» **EXERCISE**:
Lines from the one containing "Viewport: 708px width, 618px" through the final line of the records are the only ones to copy, and each must match exactly.

» **AVAILABLE RECORDS**:
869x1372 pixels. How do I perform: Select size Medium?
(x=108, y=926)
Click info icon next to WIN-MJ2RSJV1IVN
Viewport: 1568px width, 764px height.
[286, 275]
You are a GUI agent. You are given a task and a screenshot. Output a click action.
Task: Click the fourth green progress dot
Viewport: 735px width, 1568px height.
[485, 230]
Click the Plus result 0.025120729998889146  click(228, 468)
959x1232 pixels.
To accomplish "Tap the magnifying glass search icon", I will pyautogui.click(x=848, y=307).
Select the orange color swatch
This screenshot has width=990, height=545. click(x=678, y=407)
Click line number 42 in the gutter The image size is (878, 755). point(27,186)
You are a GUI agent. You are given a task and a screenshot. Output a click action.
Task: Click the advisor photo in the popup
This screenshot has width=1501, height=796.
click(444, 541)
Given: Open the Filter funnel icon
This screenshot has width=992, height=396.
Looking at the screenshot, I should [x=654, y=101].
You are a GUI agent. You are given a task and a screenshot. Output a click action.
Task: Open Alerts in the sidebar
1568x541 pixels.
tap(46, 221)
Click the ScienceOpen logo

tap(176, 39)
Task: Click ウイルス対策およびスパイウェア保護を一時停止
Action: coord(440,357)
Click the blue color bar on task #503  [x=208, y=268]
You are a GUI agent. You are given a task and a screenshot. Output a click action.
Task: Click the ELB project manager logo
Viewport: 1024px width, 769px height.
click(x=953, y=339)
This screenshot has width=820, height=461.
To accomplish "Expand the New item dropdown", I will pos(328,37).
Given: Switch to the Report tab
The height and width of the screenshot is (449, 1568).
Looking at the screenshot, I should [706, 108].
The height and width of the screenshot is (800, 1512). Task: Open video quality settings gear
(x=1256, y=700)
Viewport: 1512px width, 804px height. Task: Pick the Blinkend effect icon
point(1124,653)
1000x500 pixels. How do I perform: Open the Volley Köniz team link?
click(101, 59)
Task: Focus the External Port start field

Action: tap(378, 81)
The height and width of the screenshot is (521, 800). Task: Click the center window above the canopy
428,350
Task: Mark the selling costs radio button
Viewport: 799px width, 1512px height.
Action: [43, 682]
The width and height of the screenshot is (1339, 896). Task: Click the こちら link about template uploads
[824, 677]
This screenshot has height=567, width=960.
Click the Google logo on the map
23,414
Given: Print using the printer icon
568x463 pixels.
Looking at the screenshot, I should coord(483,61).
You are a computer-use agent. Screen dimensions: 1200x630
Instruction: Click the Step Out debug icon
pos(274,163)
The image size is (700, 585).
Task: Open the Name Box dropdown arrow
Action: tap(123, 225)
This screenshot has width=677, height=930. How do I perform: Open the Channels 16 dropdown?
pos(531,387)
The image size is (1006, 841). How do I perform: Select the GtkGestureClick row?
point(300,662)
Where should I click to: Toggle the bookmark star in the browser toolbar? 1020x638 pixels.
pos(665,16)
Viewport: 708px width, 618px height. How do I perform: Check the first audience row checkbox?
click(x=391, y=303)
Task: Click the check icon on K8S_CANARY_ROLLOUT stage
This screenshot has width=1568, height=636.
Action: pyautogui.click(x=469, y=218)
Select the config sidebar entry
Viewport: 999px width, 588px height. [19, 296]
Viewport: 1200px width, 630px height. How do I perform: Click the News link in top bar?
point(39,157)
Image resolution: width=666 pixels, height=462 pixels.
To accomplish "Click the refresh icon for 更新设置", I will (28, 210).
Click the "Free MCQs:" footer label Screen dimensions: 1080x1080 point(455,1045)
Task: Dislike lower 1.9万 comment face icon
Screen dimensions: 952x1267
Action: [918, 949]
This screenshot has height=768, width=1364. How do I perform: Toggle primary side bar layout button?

» **RESULT OF THE TASK**:
Viewport: 708px width, 618px height. How do I perform: Check the first audience row checkbox?
click(x=391, y=303)
Task: Click the check icon on K8S_CANARY_ROLLOUT stage
This screenshot has width=1568, height=636.
Action: pyautogui.click(x=469, y=218)
Select the config sidebar entry
Viewport: 999px width, 588px height. [19, 296]
Viewport: 1200px width, 630px height. How do I perform: Click the News link in top bar?
point(39,157)
Image resolution: width=666 pixels, height=462 pixels.
To accomplish "Click the refresh icon for 更新设置", I will (28, 210).
Click the "Free MCQs:" footer label Screen dimensions: 1080x1080 point(455,1045)
Task: Dislike lower 1.9万 comment face icon
Screen dimensions: 952x1267
Action: [918, 949]
This screenshot has height=768, width=1364. How do I perform: Toggle primary side bar layout button?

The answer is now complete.